▶ **WHAT TO DO**
Set down, exactly as written, every line from the top of the records below to the line containing "599x373 pixels.", both ends included, and no others.

━━━ MATERIAL SHOWN ━━━

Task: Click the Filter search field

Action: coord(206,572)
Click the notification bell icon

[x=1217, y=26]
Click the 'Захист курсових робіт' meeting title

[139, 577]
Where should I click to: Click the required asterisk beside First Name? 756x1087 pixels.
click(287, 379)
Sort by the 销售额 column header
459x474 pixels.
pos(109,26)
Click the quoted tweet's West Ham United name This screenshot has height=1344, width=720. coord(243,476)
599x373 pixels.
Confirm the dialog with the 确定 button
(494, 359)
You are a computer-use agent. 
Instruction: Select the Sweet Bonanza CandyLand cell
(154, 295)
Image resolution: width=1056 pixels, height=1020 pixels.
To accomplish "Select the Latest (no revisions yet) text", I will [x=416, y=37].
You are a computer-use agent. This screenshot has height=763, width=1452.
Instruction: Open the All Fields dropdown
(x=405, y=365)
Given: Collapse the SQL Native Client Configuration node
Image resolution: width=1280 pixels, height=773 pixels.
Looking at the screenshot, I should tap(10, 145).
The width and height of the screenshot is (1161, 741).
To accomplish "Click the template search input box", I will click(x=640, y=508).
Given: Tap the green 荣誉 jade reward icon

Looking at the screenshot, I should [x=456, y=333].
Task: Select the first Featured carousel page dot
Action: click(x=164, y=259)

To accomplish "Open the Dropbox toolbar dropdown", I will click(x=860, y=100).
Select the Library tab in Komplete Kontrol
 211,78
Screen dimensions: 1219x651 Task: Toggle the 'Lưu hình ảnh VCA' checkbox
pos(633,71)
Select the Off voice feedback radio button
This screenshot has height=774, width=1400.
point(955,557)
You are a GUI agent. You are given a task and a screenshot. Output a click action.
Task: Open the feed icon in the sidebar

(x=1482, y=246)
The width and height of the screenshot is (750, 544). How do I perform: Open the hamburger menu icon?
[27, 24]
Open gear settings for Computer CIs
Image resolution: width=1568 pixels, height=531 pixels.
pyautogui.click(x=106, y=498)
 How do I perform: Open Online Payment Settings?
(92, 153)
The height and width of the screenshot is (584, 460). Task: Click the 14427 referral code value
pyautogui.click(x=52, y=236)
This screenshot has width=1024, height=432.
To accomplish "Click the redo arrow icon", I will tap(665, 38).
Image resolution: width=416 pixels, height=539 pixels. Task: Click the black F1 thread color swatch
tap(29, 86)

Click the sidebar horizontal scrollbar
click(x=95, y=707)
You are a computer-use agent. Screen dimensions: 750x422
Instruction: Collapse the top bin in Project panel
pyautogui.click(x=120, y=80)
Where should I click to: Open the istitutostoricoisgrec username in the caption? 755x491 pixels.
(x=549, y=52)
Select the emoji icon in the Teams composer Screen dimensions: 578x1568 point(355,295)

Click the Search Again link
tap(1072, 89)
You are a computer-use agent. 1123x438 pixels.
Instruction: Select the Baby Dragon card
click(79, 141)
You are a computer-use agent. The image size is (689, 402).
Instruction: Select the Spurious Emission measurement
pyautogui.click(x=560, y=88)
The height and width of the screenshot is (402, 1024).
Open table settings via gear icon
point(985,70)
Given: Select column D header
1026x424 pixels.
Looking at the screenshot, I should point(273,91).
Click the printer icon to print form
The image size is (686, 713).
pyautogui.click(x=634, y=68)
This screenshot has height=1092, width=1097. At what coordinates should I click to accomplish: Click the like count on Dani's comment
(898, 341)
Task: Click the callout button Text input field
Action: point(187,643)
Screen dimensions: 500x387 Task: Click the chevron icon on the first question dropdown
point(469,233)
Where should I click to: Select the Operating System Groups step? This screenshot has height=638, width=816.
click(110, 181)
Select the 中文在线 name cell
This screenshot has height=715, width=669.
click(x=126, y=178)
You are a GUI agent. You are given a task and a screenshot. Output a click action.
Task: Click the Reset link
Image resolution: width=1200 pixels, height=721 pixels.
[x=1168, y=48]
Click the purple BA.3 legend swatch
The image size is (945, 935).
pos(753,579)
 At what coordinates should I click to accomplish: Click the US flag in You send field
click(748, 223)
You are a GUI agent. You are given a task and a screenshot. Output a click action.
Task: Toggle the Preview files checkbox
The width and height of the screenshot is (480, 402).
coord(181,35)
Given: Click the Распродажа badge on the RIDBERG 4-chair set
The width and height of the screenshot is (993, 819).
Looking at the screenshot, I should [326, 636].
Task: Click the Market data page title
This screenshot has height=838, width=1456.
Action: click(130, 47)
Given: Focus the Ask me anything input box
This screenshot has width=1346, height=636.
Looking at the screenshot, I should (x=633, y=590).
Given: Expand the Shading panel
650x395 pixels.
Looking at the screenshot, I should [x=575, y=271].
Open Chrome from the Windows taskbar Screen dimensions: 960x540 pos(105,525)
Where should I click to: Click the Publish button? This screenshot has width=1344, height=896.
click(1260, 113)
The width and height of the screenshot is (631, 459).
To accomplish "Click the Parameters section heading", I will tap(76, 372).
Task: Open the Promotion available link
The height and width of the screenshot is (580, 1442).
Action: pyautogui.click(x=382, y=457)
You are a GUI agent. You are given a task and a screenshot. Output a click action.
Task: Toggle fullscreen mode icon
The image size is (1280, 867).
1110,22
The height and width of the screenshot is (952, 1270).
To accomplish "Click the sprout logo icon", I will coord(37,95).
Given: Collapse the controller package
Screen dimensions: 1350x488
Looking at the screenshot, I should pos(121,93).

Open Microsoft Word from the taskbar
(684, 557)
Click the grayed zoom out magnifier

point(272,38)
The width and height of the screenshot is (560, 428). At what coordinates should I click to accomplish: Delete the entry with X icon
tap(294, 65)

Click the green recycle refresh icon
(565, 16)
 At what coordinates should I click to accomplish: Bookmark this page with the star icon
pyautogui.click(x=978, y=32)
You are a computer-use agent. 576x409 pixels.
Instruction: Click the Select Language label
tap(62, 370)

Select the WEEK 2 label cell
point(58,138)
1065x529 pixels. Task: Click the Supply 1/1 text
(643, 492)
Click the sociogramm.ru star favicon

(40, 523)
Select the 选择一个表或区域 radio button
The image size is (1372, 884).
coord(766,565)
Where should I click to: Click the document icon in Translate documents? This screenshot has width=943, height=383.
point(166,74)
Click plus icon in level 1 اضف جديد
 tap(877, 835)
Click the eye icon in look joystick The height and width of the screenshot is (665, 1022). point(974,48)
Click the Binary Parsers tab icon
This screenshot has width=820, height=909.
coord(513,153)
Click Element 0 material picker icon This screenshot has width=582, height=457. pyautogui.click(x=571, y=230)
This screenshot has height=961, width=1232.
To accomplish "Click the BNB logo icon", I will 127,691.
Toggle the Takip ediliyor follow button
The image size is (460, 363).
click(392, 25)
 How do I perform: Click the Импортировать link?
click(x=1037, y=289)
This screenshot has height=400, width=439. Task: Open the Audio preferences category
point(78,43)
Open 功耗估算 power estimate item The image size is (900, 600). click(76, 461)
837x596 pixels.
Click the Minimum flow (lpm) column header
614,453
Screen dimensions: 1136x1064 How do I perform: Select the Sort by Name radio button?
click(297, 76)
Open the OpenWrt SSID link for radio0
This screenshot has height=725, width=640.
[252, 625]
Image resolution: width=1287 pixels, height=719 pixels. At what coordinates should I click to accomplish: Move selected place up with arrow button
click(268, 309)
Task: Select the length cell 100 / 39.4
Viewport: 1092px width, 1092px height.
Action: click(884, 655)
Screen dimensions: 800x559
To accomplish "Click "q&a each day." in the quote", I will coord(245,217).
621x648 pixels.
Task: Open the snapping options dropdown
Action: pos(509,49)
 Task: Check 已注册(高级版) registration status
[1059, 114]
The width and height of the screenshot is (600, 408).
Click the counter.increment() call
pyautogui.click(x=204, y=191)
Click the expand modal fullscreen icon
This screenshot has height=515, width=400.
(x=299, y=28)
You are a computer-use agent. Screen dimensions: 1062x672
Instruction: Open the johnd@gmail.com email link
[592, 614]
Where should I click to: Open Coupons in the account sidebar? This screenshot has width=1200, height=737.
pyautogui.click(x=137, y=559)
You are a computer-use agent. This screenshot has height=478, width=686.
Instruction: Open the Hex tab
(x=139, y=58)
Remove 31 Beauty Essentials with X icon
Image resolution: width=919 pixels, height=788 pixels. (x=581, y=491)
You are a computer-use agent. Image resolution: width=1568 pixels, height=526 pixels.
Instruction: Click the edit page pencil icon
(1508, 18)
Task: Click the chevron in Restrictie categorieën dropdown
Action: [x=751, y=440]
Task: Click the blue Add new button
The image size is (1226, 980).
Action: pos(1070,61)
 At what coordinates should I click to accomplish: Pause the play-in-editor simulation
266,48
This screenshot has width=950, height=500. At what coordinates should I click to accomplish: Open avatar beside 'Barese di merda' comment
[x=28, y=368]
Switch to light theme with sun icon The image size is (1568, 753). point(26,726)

━━━

▶ **SOLUTION**
Task: Click the Filter search field

Action: coord(206,572)
Click the notification bell icon

[x=1217, y=26]
Click the 'Захист курсових робіт' meeting title

[139, 577]
Where should I click to: Click the required asterisk beside First Name? 756x1087 pixels.
click(287, 379)
Sort by the 销售额 column header
459x474 pixels.
pos(109,26)
Click the quoted tweet's West Ham United name This screenshot has height=1344, width=720. coord(243,476)
599x373 pixels.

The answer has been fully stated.